(Collected data entries)
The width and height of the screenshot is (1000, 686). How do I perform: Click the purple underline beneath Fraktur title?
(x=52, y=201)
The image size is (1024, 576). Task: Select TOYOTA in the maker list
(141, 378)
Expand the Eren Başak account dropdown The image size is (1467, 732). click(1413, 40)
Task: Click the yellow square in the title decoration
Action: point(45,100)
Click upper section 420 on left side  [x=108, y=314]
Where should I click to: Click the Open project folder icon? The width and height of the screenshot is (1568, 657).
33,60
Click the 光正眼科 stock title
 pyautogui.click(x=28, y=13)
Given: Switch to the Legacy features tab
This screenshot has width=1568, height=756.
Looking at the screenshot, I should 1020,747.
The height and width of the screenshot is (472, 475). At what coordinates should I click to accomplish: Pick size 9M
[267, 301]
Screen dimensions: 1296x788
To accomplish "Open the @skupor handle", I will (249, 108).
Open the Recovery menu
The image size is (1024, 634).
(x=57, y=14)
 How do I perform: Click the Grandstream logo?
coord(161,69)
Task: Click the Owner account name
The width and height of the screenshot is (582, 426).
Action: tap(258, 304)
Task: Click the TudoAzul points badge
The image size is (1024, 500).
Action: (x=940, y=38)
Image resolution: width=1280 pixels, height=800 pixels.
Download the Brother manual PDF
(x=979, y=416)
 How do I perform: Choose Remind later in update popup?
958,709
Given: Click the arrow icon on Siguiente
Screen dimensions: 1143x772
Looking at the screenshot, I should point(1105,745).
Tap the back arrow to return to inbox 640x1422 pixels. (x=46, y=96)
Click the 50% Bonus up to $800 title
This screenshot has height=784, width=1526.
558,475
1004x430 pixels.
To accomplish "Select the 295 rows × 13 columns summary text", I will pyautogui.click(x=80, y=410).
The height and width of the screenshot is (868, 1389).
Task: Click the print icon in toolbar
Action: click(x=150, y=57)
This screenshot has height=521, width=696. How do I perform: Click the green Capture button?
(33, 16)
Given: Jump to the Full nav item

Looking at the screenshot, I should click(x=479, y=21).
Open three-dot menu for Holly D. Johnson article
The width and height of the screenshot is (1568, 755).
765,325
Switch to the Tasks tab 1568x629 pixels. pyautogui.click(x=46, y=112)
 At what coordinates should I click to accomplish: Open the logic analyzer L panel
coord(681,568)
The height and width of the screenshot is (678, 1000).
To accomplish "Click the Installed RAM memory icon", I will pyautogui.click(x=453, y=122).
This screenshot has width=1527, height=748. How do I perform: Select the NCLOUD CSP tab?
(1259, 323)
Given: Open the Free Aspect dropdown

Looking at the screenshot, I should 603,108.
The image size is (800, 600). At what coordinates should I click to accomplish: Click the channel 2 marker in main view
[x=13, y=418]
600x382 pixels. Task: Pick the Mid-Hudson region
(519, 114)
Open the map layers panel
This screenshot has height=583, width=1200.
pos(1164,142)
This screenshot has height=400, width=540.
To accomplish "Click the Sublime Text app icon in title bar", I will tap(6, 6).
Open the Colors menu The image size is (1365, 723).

__ACTIVITY__: With no line omitted, copy all the data exactly.

__OUTPUT FOR THIS EXERCISE__:
The width and height of the screenshot is (1000, 686). How do I perform: Click the purple underline beneath Fraktur title?
(x=52, y=201)
The image size is (1024, 576). Task: Select TOYOTA in the maker list
(141, 378)
Expand the Eren Başak account dropdown The image size is (1467, 732). click(1413, 40)
Task: Click the yellow square in the title decoration
Action: point(45,100)
Click upper section 420 on left side  [x=108, y=314]
Where should I click to: Click the Open project folder icon? The width and height of the screenshot is (1568, 657).
33,60
Click the 光正眼科 stock title
 pyautogui.click(x=28, y=13)
Given: Switch to the Legacy features tab
This screenshot has width=1568, height=756.
Looking at the screenshot, I should 1020,747.
The height and width of the screenshot is (472, 475). At what coordinates should I click to accomplish: Pick size 9M
[267, 301]
Screen dimensions: 1296x788
To accomplish "Open the @skupor handle", I will (249, 108).
Open the Recovery menu
The image size is (1024, 634).
(x=57, y=14)
 How do I perform: Click the Grandstream logo?
coord(161,69)
Task: Click the Owner account name
The width and height of the screenshot is (582, 426).
Action: tap(258, 304)
Task: Click the TudoAzul points badge
The image size is (1024, 500).
Action: (x=940, y=38)
Image resolution: width=1280 pixels, height=800 pixels.
Download the Brother manual PDF
(x=979, y=416)
 How do I perform: Choose Remind later in update popup?
958,709
Given: Click the arrow icon on Siguiente
Screen dimensions: 1143x772
Looking at the screenshot, I should point(1105,745).
Tap the back arrow to return to inbox 640x1422 pixels. (x=46, y=96)
Click the 50% Bonus up to $800 title
This screenshot has height=784, width=1526.
558,475
1004x430 pixels.
To accomplish "Select the 295 rows × 13 columns summary text", I will pyautogui.click(x=80, y=410).
The height and width of the screenshot is (868, 1389).
Task: Click the print icon in toolbar
Action: click(x=150, y=57)
This screenshot has height=521, width=696. How do I perform: Click the green Capture button?
(33, 16)
Given: Jump to the Full nav item

Looking at the screenshot, I should click(x=479, y=21).
Open three-dot menu for Holly D. Johnson article
The width and height of the screenshot is (1568, 755).
765,325
Switch to the Tasks tab 1568x629 pixels. pyautogui.click(x=46, y=112)
 At what coordinates should I click to accomplish: Open the logic analyzer L panel
coord(681,568)
The height and width of the screenshot is (678, 1000).
To accomplish "Click the Installed RAM memory icon", I will pyautogui.click(x=453, y=122).
This screenshot has width=1527, height=748. How do I perform: Select the NCLOUD CSP tab?
(1259, 323)
Given: Open the Free Aspect dropdown

Looking at the screenshot, I should 603,108.
The image size is (800, 600). At what coordinates should I click to accomplish: Click the channel 2 marker in main view
[x=13, y=418]
600x382 pixels. Task: Pick the Mid-Hudson region
(519, 114)
Open the map layers panel
This screenshot has height=583, width=1200.
pos(1164,142)
This screenshot has height=400, width=540.
To accomplish "Click the Sublime Text app icon in title bar", I will tap(6, 6).
Open the Colors menu The image size is (1365, 723).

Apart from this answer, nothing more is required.